Banking is based on trust. The banks get our paychecks and hold our savings; they know where we spend our money and they keep it private. If we don't trust them, the whole system breaks down. Yet for years, Wall Street CEOs have thrown away customer trust like so much worthless trash.
Since the piece that this serves as the first paragraph for largely argues for the need of a consumer financial protection agency, the relevant question I'd ask is: do consumers pick a bank based on trust? Empirical observation leads me to say, not really.
Look at consumer banking. There are a few behemoths out there that have an enormous market share. According to the FDIC, if you look at the top-50 institutions by deposits (at least $12.5 billion), then just four hold 55% of deposits in the U.S.: Bank of America, Wells Fargo, JPMorgan and Citigroup. Do Americans favor these giant banks because of trust?
I doubt it. If you mean trust as safety, then I think consumers rate most banks on equal footing -- as long as the FDIC is there to insure their deposits, then there's nothing to worry about. Few Americans have more than $250,000 in a savings account.
If you mean trust as a strong relationship, you draw a similar conclusion. Big banks view customers as a number: there's no personal connection. Anyone who banks with one of these titans almost certainly doesn't do so because of the trust that's been developed over the years through their great relationship -- it's for other reasons.
What are some of those reasons? Convenience is a big one. It's great to have your bank's ATMs all over the place. It's nice to be able to talk to a customer service rep 24-7. Another reason is probably the deals these banks offer. They can more easily offer cheaper products than others due to economics of scale.

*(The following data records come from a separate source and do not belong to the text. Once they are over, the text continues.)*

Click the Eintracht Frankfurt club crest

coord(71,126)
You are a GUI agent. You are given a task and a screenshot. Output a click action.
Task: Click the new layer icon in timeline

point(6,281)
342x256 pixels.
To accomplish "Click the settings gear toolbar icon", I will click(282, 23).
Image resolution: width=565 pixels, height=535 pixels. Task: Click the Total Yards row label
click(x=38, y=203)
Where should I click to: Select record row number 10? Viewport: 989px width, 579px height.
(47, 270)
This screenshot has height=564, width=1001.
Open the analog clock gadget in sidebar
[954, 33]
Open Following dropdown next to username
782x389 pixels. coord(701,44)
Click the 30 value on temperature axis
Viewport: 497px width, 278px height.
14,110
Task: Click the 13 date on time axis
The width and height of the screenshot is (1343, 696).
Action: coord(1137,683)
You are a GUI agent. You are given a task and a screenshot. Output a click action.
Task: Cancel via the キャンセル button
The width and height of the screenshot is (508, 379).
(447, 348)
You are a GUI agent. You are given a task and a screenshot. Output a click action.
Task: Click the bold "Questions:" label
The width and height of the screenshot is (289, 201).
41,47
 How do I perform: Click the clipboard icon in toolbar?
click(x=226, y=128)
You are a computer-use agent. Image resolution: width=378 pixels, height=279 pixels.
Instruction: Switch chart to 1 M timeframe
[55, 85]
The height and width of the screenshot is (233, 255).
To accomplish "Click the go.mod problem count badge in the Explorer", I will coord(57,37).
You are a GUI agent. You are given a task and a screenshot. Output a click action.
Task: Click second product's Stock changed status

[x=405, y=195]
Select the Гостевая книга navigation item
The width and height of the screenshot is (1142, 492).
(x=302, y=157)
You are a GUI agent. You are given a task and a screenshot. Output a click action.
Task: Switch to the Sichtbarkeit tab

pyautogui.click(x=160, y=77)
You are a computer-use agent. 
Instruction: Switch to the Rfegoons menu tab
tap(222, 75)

So I would assert that people view banking just like other consumer products: they want convenience and good deals. They're willing to accept all the negatives that consequently follow, like a weaker relationship with the bank and the poor treatment that sometimes follows. I noted this consumer phenomenon before more generally, and I think it holds up for banks as well.
Warren uses this premise to launch into an argument that a consumer financial protection agency must be established to restore trust. Maybe that's true, if trust is, indeed, important to consumer banking. I'm just not convinced that it is.
Instead, such an agency would likely just make banks' services more expensive for the majority of customers -- which would bother them, since cost is likely a reason for why they chose their bank. Most people who enjoy cheap products do so at the cost of those who are less sophisticated and pay a high price for their lack of savvy. I wrote about this in regard to overdraft fees recently.
While that might be a moral wrong that should be righted, I'm not sure that most consumers really care. For example, if you're always responsible enough to never incur an overdraft fee, then you probably don't care how high they are. After all, the majority benefits when banks use "tricks" and "clever" tactics to squeeze those few consumers who don't know any better.